There has been a lot of interest in Rubriq over the last few weeks, which of course is great.  But I’m finding that many people are getting hung up on our plan to pay reviewers and miss the larger and more important elements of Rubriq.  

Yes, it’s true we are experimenting with paying reviewers and we believe direct compensation could have an important and positive effect on reviewer turnaround time and quality of reviews.  But that is only one element of reviewer compensation and we plan to develop better training and rewards for reviewers over time.

The core of Rubriq isn’t direct compensation of reviewers, but the development of the Rubriq scorecard that allows reviewers to rate the paper’s Quality of Research, Quality of Presentation, Novelty, and Interest.  The scorecard is at the heart of our model and we hope to present our numerous validation tests at the Peer Review Congress this fall.  

It’s the scorecard that provides a new way of thinking about peer review.  We don’t make recommendations on accept/reject decisions, nor do we claim to provide a “valid science” stamp.  The journal will have to map what they believe is valid science to our R-Score.  Those are decisions that editors can make.  But the scorecard ratings and comments provide a number of advantages:

  • It’s a way to stratify/organize papers in a mega-OA journal upon publication allowing for better initial filtering after publication
  • It’s a better way to kick-off and organize post-publication peer review.  Now post-publication peer review can build off of the ratings and comments that were collected in pre-publication peer review
  • It’s standardized and thus portable; so individual journal editors can map the standard scorecard to their own peer review process.  
  • It provides a mechanism for directing papers to journals based on the quality and importance of the research.  The current tools for finding journals are based on keyword/semantic matching which I believe exacerbates the journal loops problem.  Without the quality and novelty of the paper, suggesting journals (other than the mega-OA journals) is probably causing more problems than it solves.
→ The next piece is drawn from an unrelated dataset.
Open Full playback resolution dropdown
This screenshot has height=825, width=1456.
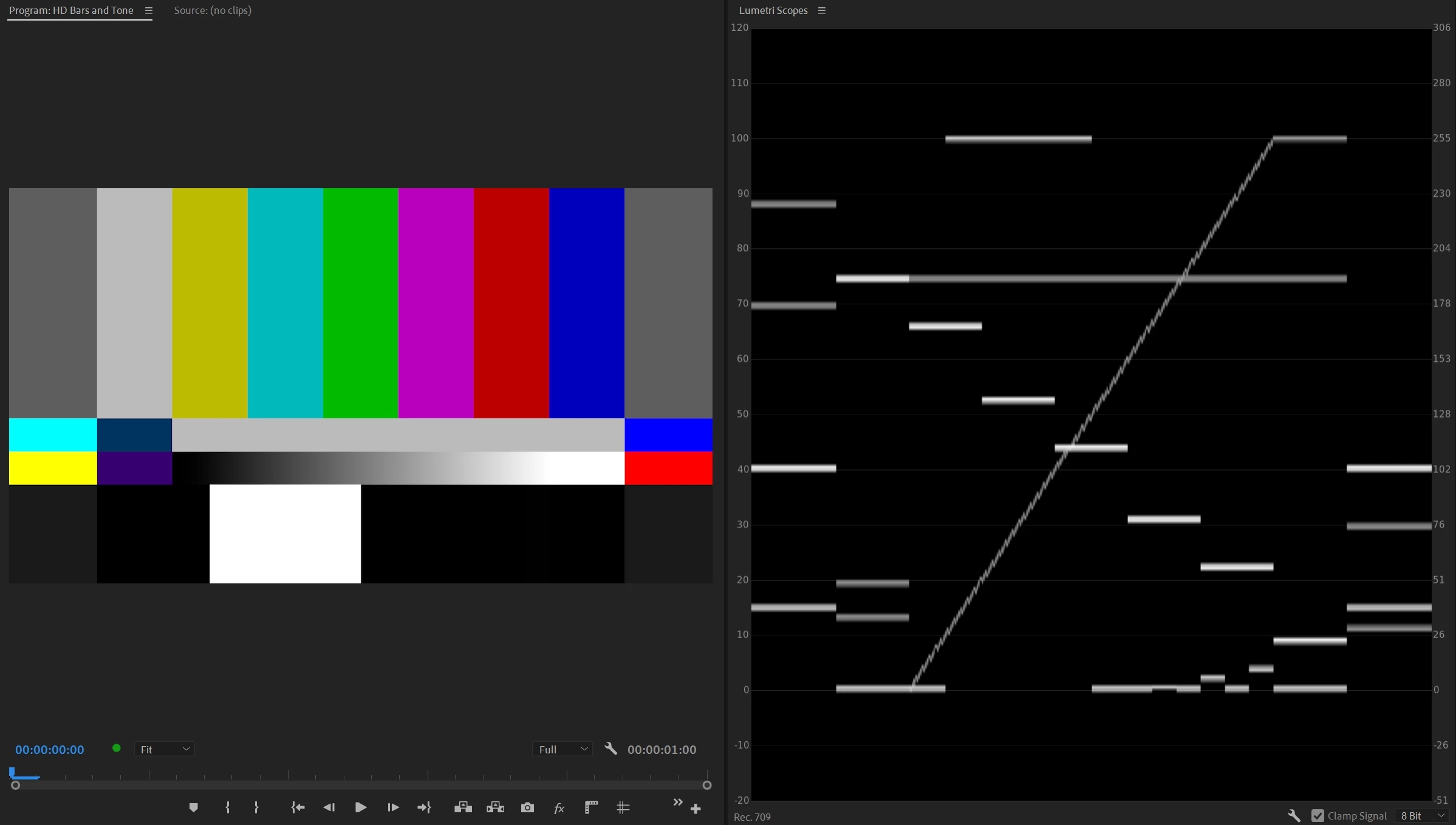click(x=562, y=749)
I recently met Nikolaus Kriegeskorte, a Neuroscientist from Cambridge.  We were both on a debate panel at the Annual AAP/PSP Meeting where we were arguing opposites sides of the “post-publication peer review would be better then pre-publication peer review” question.  I do recommend Nikolaus’ paper on post-publication peer review published in Frontiers of Computation Neuroscience.
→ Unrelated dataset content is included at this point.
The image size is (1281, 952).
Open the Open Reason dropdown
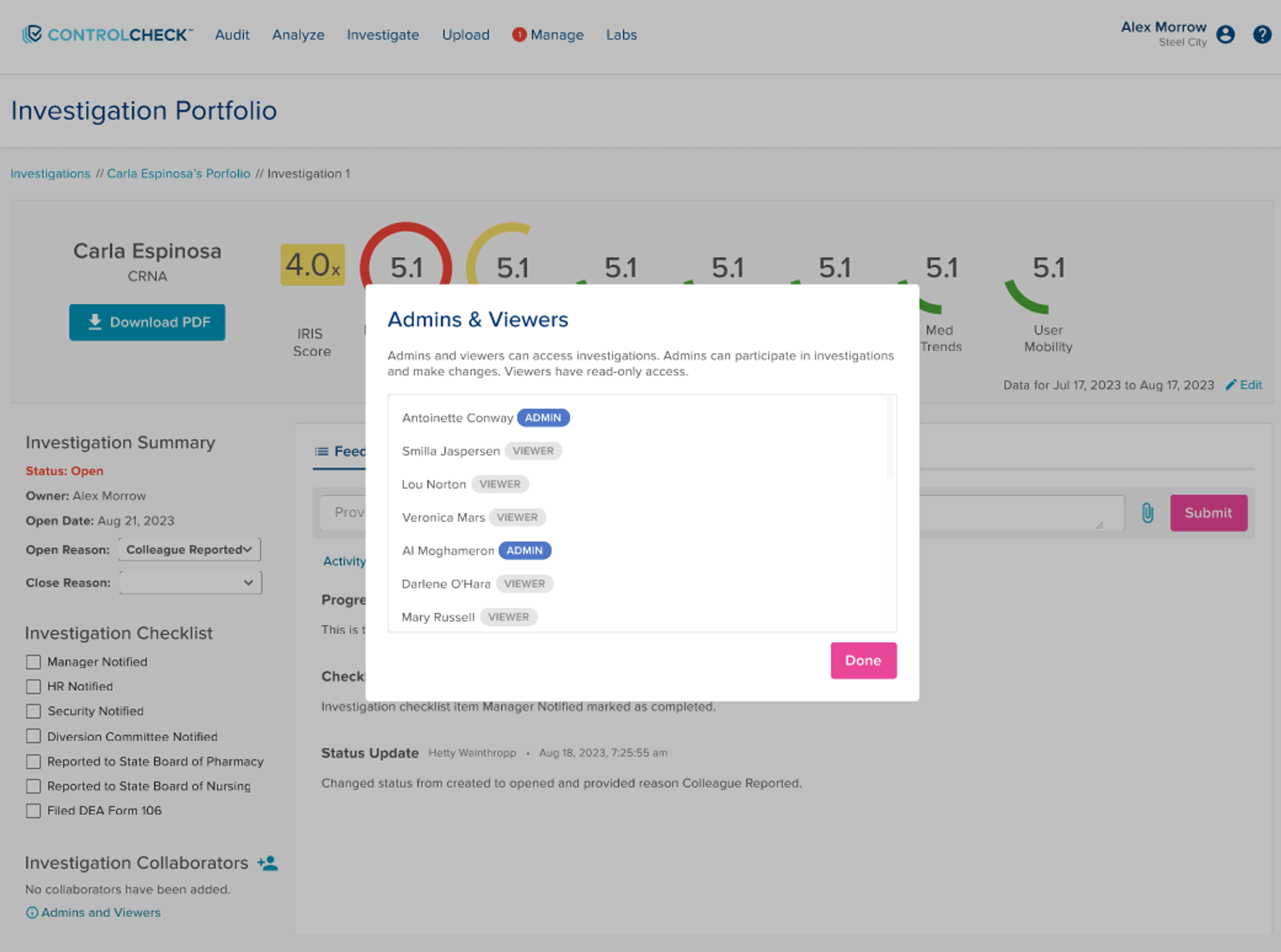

What struck me, both during the debate and in reading his paper, was the structure he proposed to organize post-publication peer review.  He proposed the following areas: Justification of Claims, Importance, and Originality.  He also proposed using scales and error bars to show the ratings and number of raters over time.  It’s very similar to our approach at Rubriq and reinforced our ideas around pre-publication peer review “kicking-off” post publication peer review.

We have just completed a technical validation test of the scorecard and we are also wrapping up our beta tests with publishers in March.  We look forward to presenting our feedback to the community.